[Stored data]
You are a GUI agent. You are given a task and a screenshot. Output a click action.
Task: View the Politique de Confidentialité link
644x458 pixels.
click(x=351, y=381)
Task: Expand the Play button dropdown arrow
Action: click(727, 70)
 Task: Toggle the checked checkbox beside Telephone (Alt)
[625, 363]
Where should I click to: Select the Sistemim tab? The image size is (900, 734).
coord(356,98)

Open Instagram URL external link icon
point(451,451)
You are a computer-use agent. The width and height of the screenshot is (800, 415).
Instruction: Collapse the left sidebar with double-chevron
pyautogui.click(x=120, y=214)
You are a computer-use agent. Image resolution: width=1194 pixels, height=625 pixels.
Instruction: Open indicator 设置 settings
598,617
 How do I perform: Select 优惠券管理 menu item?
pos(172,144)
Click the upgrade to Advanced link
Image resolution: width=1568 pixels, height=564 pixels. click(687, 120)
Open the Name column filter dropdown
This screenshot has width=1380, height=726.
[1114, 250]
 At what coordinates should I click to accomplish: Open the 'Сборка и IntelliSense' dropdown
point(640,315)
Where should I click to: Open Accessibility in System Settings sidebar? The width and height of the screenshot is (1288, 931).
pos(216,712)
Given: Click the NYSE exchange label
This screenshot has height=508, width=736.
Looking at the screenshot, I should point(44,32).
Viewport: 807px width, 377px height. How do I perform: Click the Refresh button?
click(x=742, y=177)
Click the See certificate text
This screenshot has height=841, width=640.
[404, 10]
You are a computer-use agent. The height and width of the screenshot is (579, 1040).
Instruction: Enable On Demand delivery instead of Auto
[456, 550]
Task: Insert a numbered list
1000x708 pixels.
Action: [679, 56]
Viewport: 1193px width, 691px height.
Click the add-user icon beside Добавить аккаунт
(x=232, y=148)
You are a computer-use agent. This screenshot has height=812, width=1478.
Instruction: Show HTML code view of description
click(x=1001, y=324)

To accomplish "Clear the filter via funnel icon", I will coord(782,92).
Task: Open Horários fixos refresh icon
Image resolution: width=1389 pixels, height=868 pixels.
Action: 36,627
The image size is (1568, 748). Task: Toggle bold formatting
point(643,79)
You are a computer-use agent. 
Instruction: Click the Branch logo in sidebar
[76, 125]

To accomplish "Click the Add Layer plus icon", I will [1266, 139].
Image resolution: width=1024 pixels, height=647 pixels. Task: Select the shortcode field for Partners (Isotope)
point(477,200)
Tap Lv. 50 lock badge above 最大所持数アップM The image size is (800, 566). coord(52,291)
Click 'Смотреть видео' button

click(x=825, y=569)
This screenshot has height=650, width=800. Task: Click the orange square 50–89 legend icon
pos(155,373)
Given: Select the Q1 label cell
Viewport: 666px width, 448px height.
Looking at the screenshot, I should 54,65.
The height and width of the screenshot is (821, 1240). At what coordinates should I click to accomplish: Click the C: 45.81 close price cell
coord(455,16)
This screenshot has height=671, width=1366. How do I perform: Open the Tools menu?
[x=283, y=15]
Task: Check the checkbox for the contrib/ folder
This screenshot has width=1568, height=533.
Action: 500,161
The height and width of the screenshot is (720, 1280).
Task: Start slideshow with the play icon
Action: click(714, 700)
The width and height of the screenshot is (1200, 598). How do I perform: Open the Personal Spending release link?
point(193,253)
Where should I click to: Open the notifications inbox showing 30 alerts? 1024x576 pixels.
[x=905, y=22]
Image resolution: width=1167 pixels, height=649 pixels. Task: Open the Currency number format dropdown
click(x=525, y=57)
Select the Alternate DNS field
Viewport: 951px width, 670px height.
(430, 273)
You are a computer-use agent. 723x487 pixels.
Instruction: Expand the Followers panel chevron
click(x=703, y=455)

**Your goal:**
Search the data above for the word "will", then gather each line in which it appears.

**Problem solution:**
To accomplish "Clear the filter via funnel icon", I will coord(782,92).
To accomplish "Click the Add Layer plus icon", I will [1266, 139].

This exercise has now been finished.